## Source data
· · ·

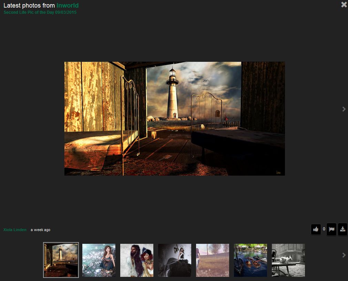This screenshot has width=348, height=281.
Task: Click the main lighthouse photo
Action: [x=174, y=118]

· · ·

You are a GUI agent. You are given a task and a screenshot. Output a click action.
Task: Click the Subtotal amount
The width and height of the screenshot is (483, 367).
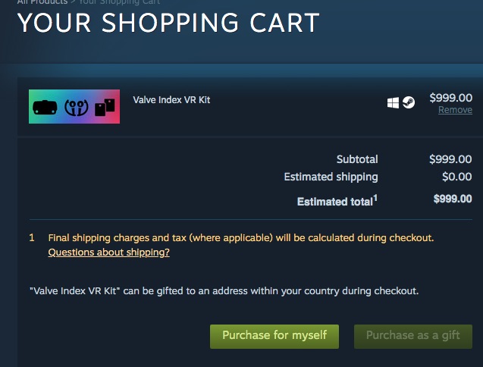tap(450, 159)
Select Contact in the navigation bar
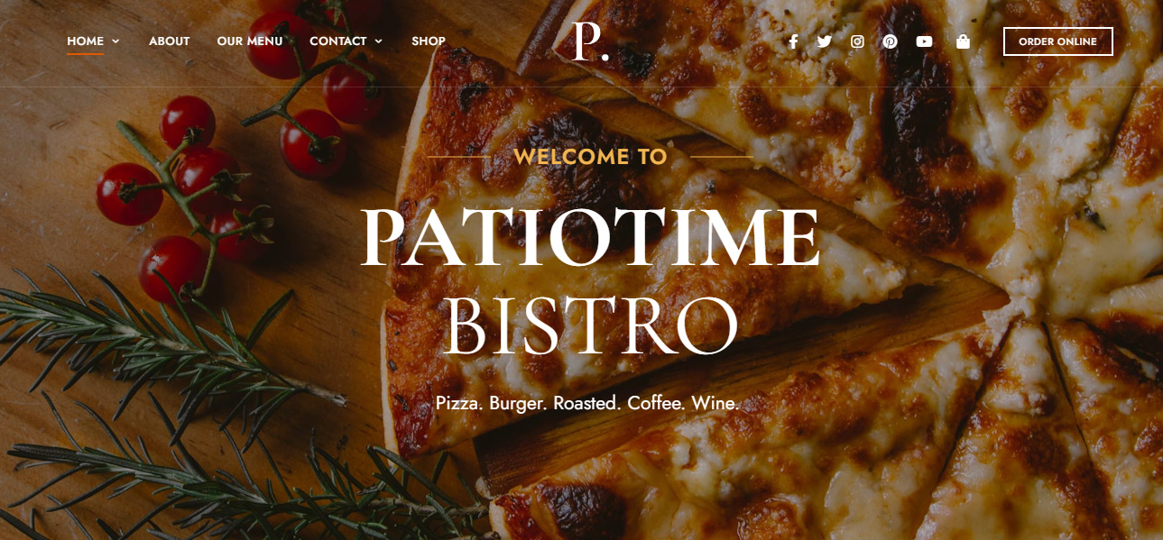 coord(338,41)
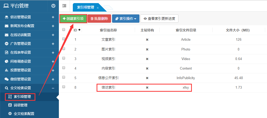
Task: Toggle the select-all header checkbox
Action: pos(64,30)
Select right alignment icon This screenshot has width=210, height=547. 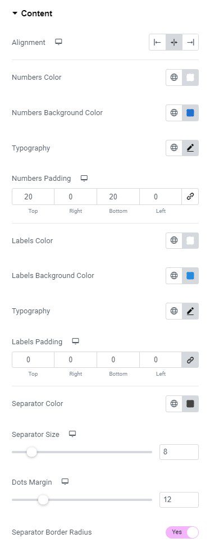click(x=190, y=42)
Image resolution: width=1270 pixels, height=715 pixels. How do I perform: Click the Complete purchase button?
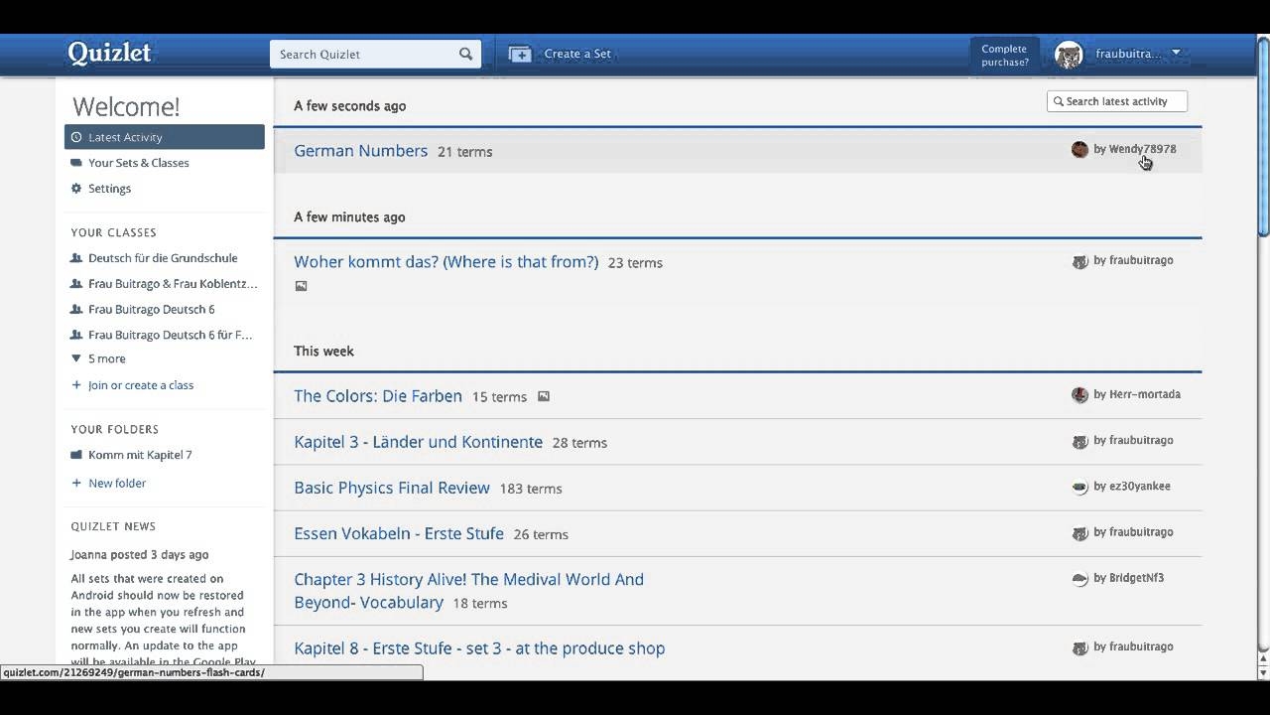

· · ·

## Stated problem
Please output the data exactly, starting with the line that contains "This screenshot has width=348, height=281." and going on through the line that contains "Action: [x=174, y=118]", without the pictures.

## Task answer
This screenshot has width=348, height=281.
Task: Click the main lighthouse photo
Action: [x=174, y=118]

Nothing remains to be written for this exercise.